The expected output is the data below, character for character, without its pictures.

(DATA TO USE)
◆ ◆ ◆ ◆

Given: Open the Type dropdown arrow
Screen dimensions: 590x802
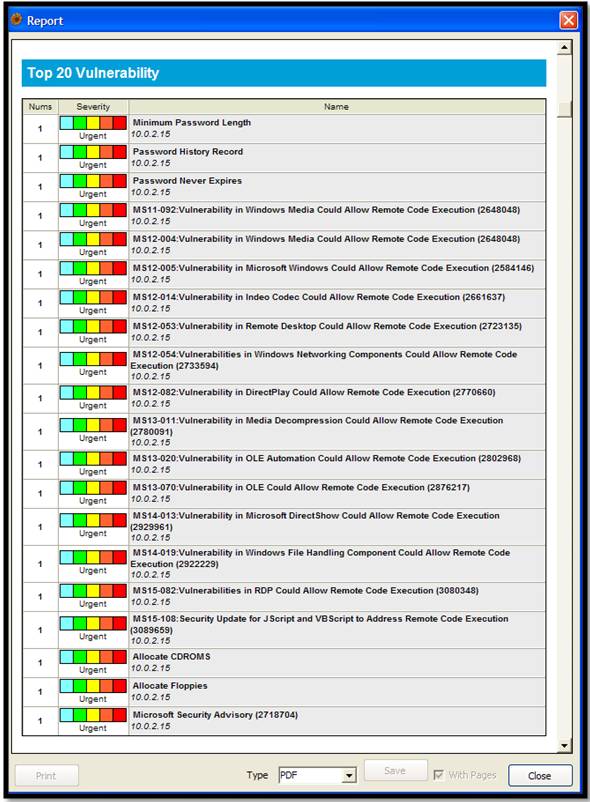Looking at the screenshot, I should 349,775.
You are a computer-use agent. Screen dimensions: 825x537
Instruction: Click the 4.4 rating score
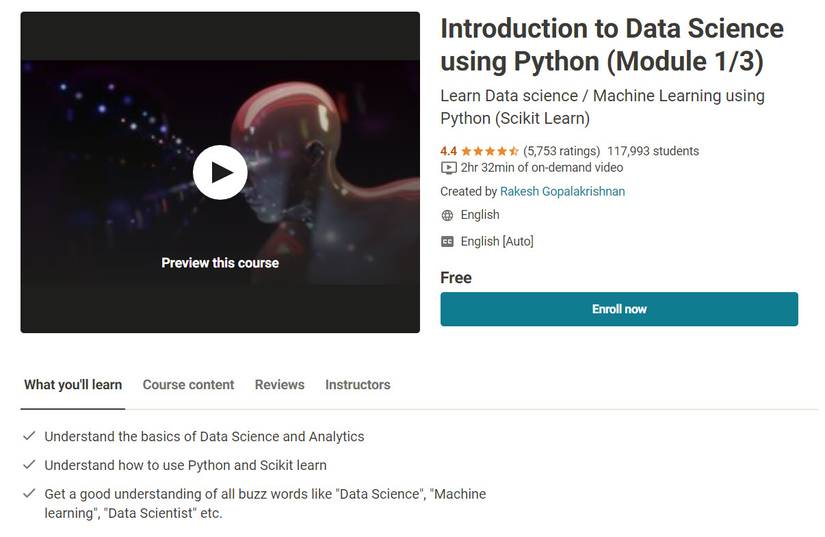coord(448,151)
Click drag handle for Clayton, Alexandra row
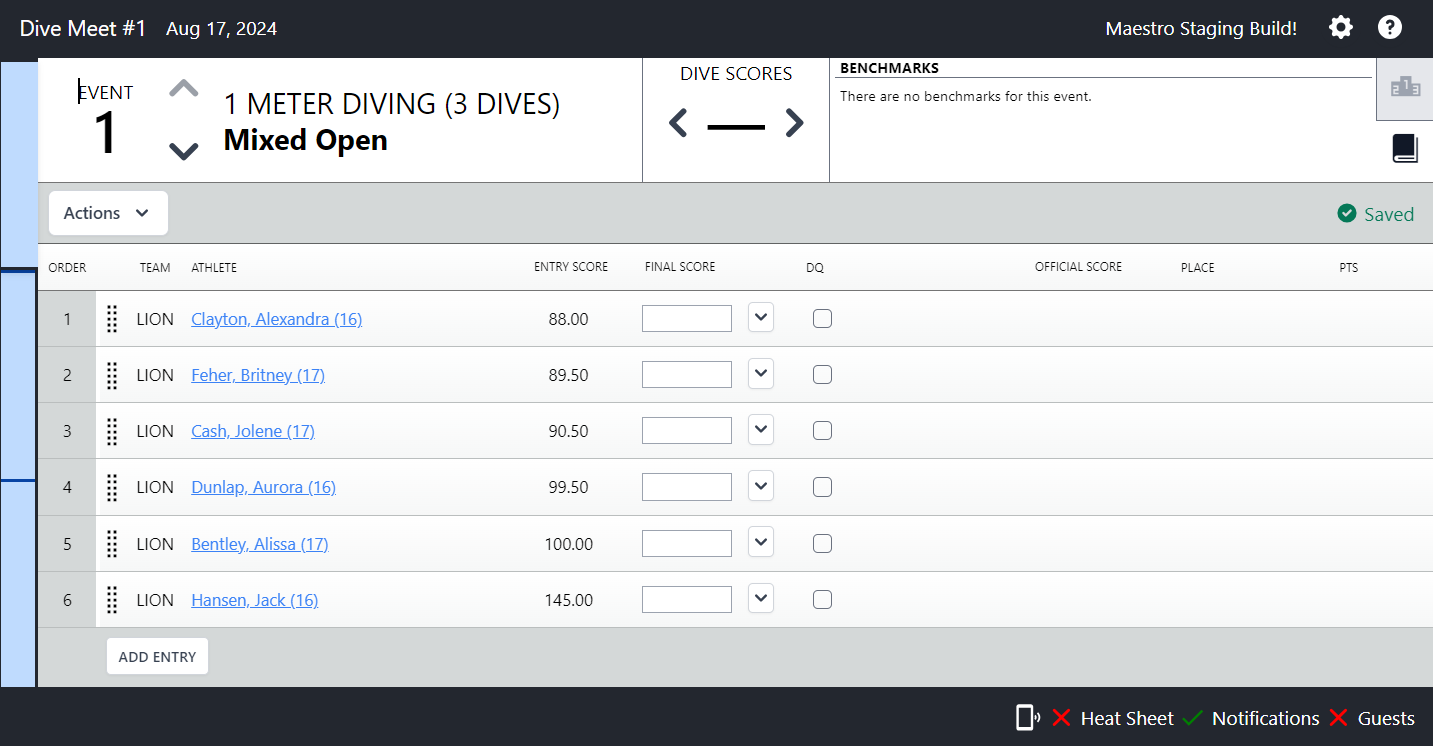The height and width of the screenshot is (746, 1433). [112, 319]
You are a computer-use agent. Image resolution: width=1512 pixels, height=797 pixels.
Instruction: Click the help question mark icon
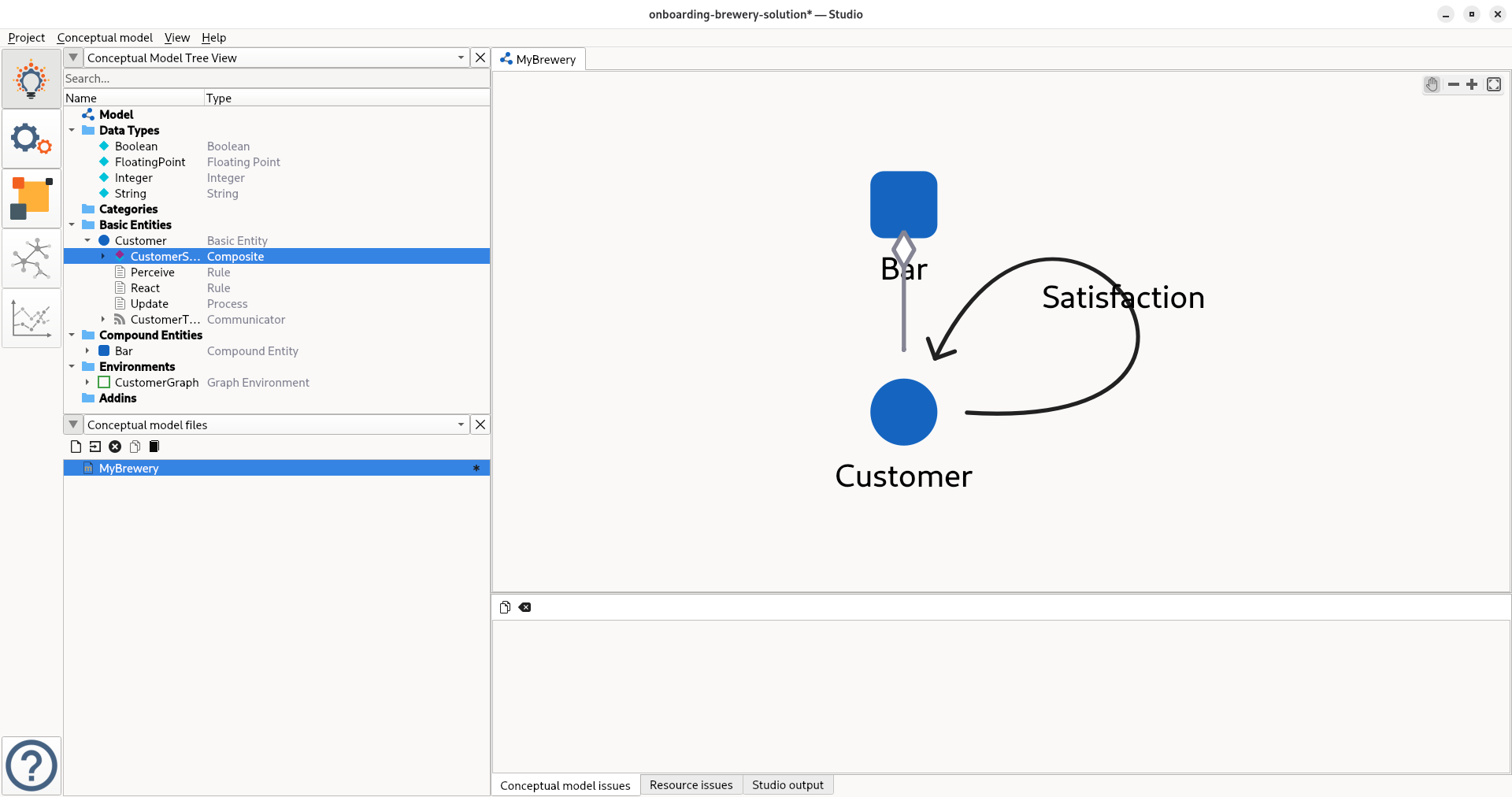(x=32, y=765)
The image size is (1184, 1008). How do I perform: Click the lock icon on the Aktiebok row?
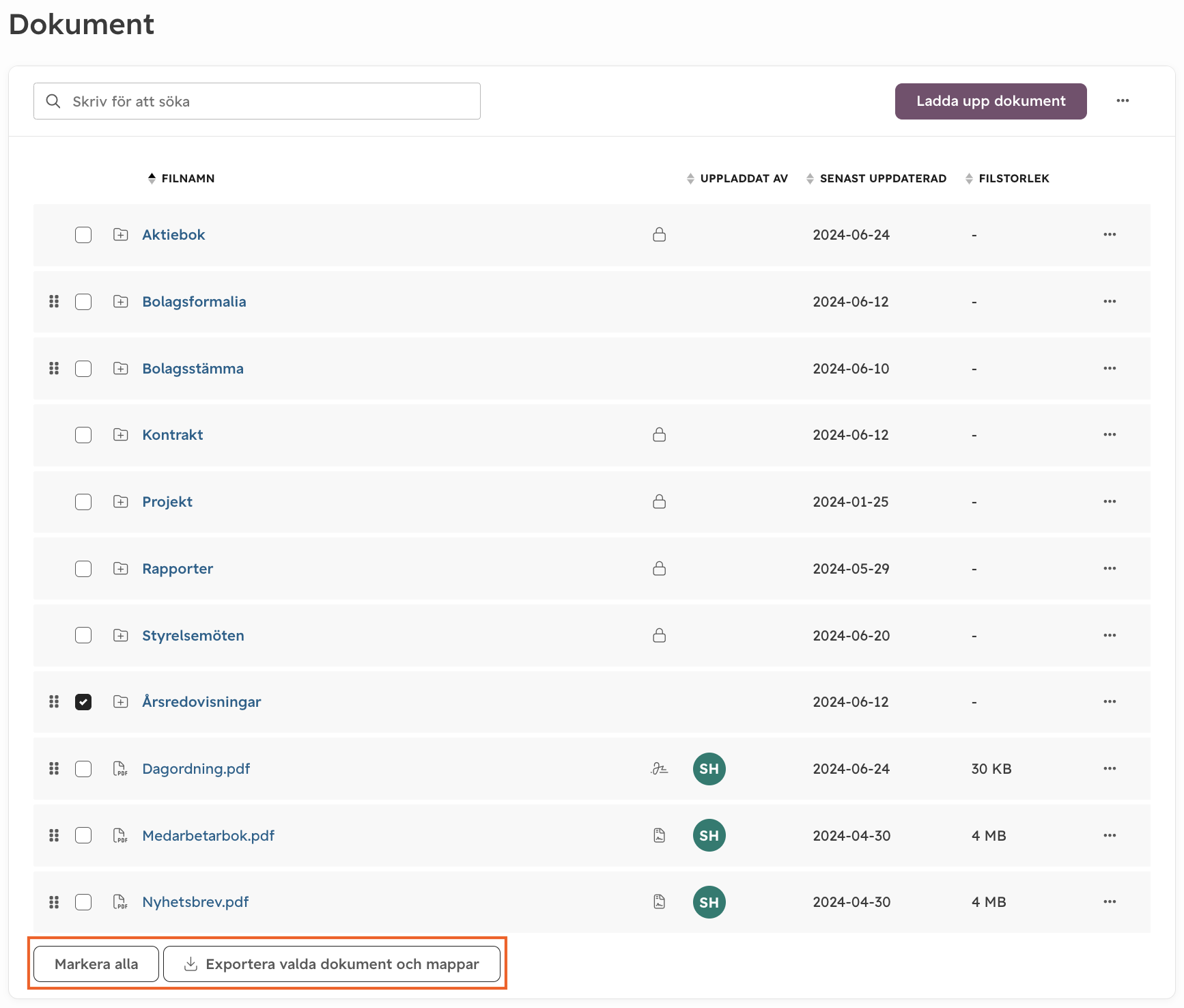point(659,235)
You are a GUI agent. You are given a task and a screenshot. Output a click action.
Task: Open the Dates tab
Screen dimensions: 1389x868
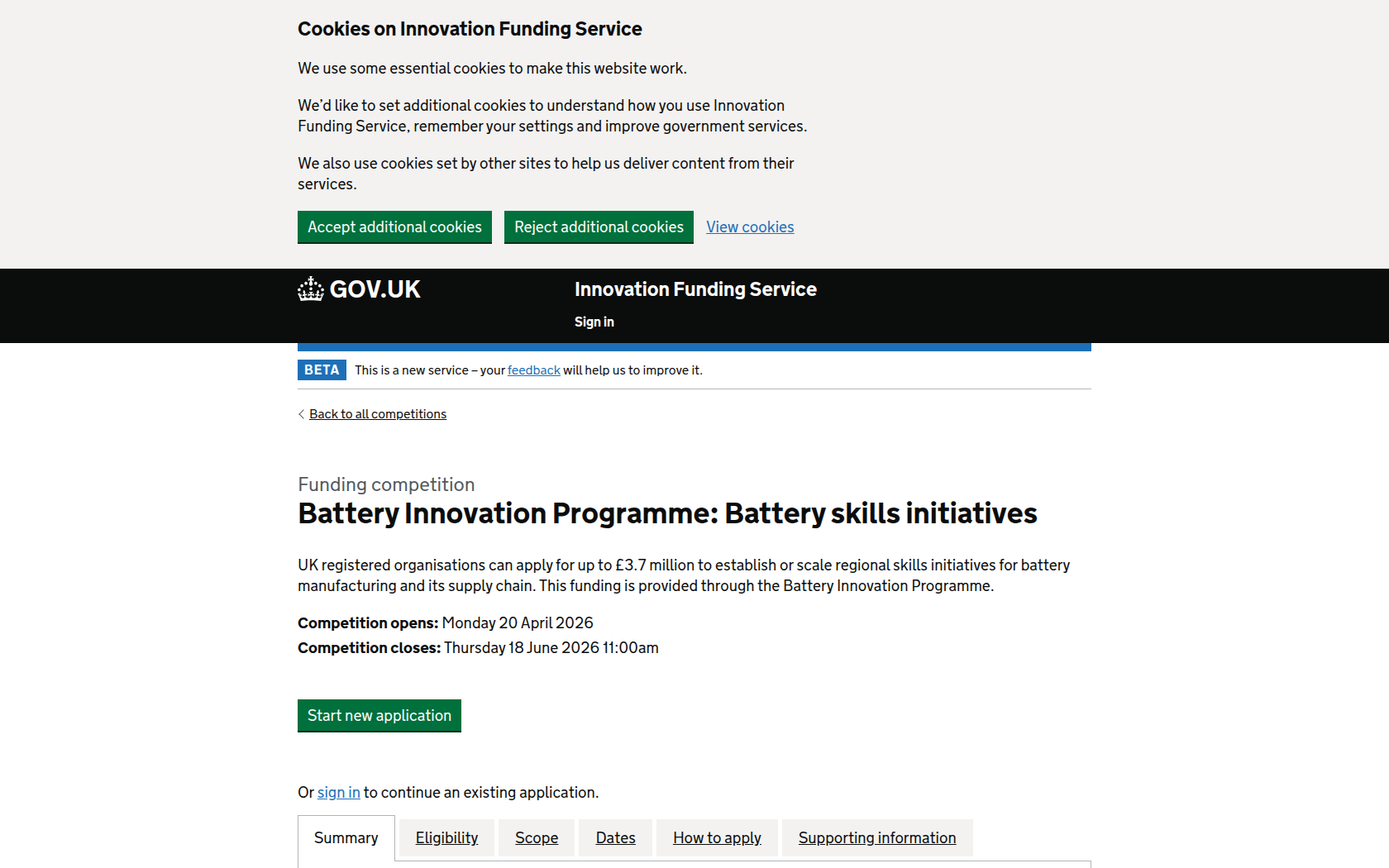click(x=616, y=838)
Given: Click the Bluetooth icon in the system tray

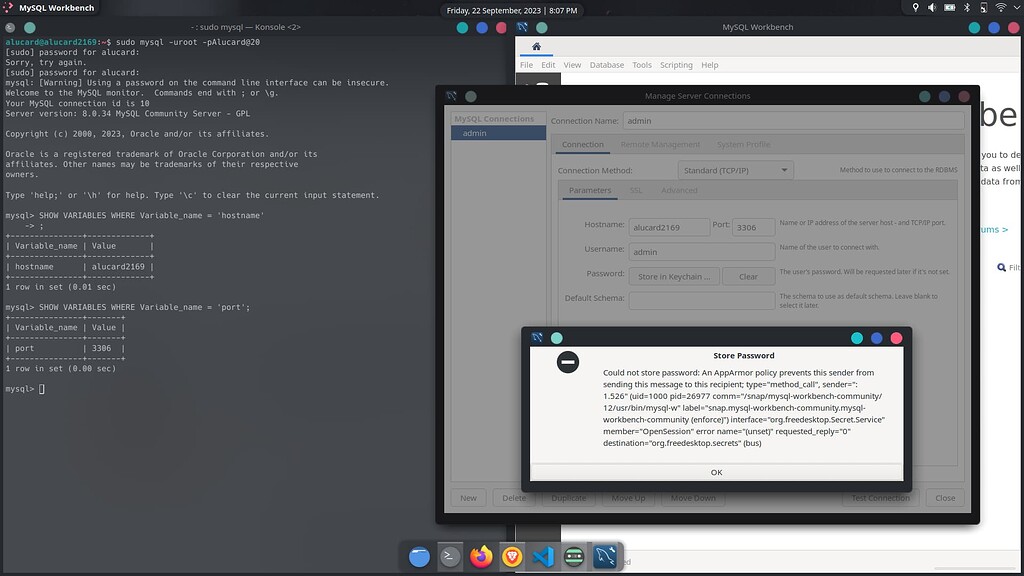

◆ ◆ ◆ ◆

(ANSWER FOR THIS EXERCISE)
Given: Open the Type dropdown arrow
Screen dimensions: 590x802
Looking at the screenshot, I should 349,775.
You are a computer-use agent. Screen dimensions: 825x537
Instruction: Click the 4.4 rating score
coord(448,151)
Click drag handle for Clayton, Alexandra row
The height and width of the screenshot is (746, 1433). [112, 319]
You are a computer-use agent. Image resolution: width=1512 pixels, height=797 pixels.
Instruction: Click the help question mark icon
(x=32, y=765)
The image size is (1184, 1008). How do I perform: Click the lock icon on the Aktiebok row?
point(659,235)
You are a GUI agent. You are given a task and a screenshot. Output a click action.
Task: Open the Dates tab
Screen dimensions: 1389x868
click(x=616, y=838)
Given: Click the Bluetooth icon in the system tray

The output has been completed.